# What is the state of iSCSI stability & performance today?



## olav (Jan 28, 2016)

Hello everyone!

Have anyone tried the new iSCSI target code that came with FreeBSD 10? Is it working and performing well?

I have a plan to run a replicated Microsoft SQL Server on a iSCSI LUN hosted by ZFS over 10GbE, my primary goal is to take a consistent "backup/snapshot" of the database every fifth minute. Everything else is a bonus. Is this possible?


----------



## gkontos (Jan 28, 2016)

Hi,

I am using the native iSCSI on a FreeBSD 10.1-STABLE storage to export a 200GB virtual machine to a CentOS 6.X KVM. I think the performance is quite good. The only problem I have is some warning logs regarding timeouts, but a bit of digging showed me that this is quite common on CentOS 6.X clients.


----------



## usdmatt (Jan 28, 2016)

I've been using the ctld target for some VMWare storage and it's been perfectly stable for me. Not had a blip out of it in over 6 months other than when I managed to boot up an old machine on the same IP address.
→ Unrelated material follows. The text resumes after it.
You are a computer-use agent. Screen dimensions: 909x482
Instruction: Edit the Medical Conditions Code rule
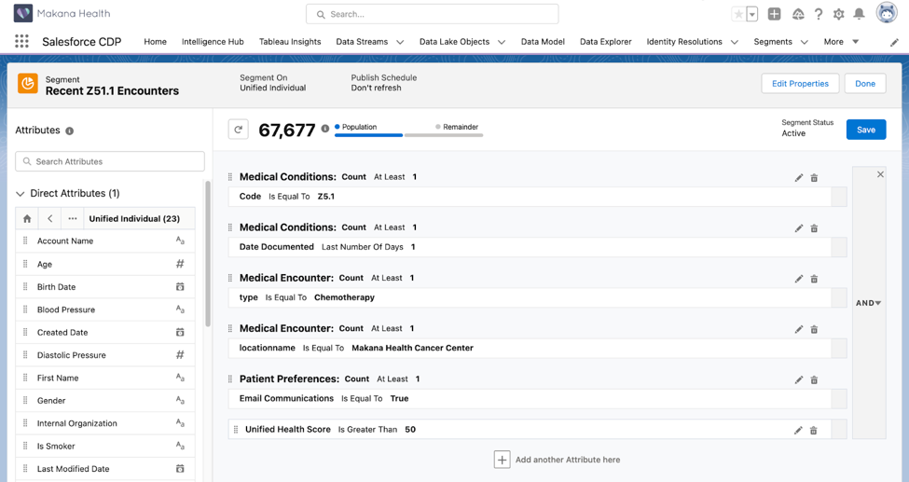[798, 178]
I'm using sparse files instead of ZVOLs as I've never been keen on them but you may want to test with both.

I'm no SQL server DBA so I can't say how "consistent" a backup you will get by taking a ZFS snapshot. It'll probably work but I'd want to do at least daily backups using the standard SQL server features as well.


----------



## olav (Jan 28, 2016)

Thank you for letting me know. To do a consistent backup of Microsoft SQL Server I guess I have to stop it, take the snapshot and then start it again.


----------



## ondra_knezour (Jan 29, 2016)

Search for MS SQL Server and Volume Shadow Copy Service (VSS) for some additional info about snapshoting running server.


----------



## olav (Jan 29, 2016)

Thank you for your suggestion, I ended up here:
http://serverfault.com/questions/182434/sql-server-backups-using-volume-shadow-copy

I think its still a better idea to just stop SQL server, snapshot, and start it again


----------



## tingo (Jan 30, 2016)

If you can, stopping the database engine first and then doing a snapshot is the best way.


----------